Young Culture – ‘Godspeed’

By Gem Rogers

Even in the context of the longest year in history, it feels like barely five minutes have passed since we first heard the debut album from Young Culture – in fact, it’s been nearly ten months, though in release terms that’s still a pretty swift turnaround for follow up EP ‘Godspeed’. Giving us just five new tracks on this outing, the Albany trio have elected to revisit the now-familiar sounds and emotions of their self-titled debut to top up our summer vibes.

Those emotions kick in almost immediately in title track and opener ‘Godspeed’, where wistful nostalgia takes centre stage; that idealised kind of nostalgia, full of bright sunshine and even brighter flowers, convertibles with the roof down, and the giddy excitement of young love. It doesn’t matter one bit whether you’ve actually experienced any of these things, the feeling is still there, transporting you to a place where real life worries are a world away.
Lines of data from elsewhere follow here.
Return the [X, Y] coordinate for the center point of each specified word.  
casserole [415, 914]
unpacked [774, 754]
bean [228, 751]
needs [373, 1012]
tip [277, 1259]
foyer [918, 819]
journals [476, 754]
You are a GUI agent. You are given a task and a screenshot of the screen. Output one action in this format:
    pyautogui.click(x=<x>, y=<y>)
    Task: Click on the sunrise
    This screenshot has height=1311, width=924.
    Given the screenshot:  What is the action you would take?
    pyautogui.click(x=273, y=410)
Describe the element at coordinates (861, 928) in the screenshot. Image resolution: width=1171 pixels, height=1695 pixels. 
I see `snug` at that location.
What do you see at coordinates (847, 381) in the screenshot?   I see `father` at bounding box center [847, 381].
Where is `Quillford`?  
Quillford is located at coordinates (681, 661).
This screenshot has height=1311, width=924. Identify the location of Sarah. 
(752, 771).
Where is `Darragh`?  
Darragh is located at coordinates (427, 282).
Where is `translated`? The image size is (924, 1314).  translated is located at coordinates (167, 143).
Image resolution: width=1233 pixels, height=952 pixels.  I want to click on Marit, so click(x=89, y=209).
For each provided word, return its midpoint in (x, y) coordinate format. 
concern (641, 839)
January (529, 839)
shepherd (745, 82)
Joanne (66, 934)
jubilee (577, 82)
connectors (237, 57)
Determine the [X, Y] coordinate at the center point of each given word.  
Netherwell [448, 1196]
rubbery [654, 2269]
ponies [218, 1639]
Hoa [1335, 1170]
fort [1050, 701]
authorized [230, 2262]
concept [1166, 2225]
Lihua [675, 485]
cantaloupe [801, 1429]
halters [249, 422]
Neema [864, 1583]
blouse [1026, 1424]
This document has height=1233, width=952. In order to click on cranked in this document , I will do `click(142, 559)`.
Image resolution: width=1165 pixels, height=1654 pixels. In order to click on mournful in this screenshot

It’s this kind of pop that Young Culture are proving their excellence in, and even when it’s a little overly romanticised, there’s still an innocence and joy that feels like a warm blanket in which to wrap yourself.

While ‘Hum’ follows a similar formula (albeit with a thoroughly enjoyable Britney Spears reference and a hyper-anthemic chorus), ‘Shiver’ takes a pacier approach that injects some additional (and very welcome) life and energy into the EP. Latest single ‘simplemindedteens’, on the other hand, sees the band not only picking back up on the nostalgia, but leaning into it like their limbs have given out, with nods to their own earlier song ‘Hailey Beverly 2016’ and lyrics that gently reminisce about “flipping pages through a photo book” and “holding onto a dream”. Though draped in softness, it’s a track that still manages to remain infectiously upbeat, even if it doesn’t feel like it really goes anywhere with the energy it’s trying to generate.

The EP is brought to a close by the unexpectedly moving ‘Head High (Swim)’, a heartfelt track that encourages the listener to find hope, strength, and self-belief, and though not lyrically revolutionary, its message still hits home; given time and maturity, Young Culture are clearly a band with their own strength that can be crafted into something truly special. One of the greatest disappointments in the EP is also, unfortunately, found here – fading out on the final track rather than bring it to a decisive finish is a choice that’s less than both the song and EP deserve.

Although ‘Godspeed’ is thoroughly enjoyable as a standalone release, Young Culture would do well to reintroduce and further explore some of the more diverse sounds heard on their debut in future – there’s a sense from this EP that, pushed any further, this particular style will rapidly wear thin, and it would be a shame for a band with so much promise to pigeonhole themselves so early on. That said, for now, this is a release that existing fans of Young Culture will relish, and an excellent introduction for new listeners; packed with poppy hooks and summery nostalgia, ‘Godspeed’ is a warm hug of an EP that’s sure to find a place in the heart of any pop punk fan.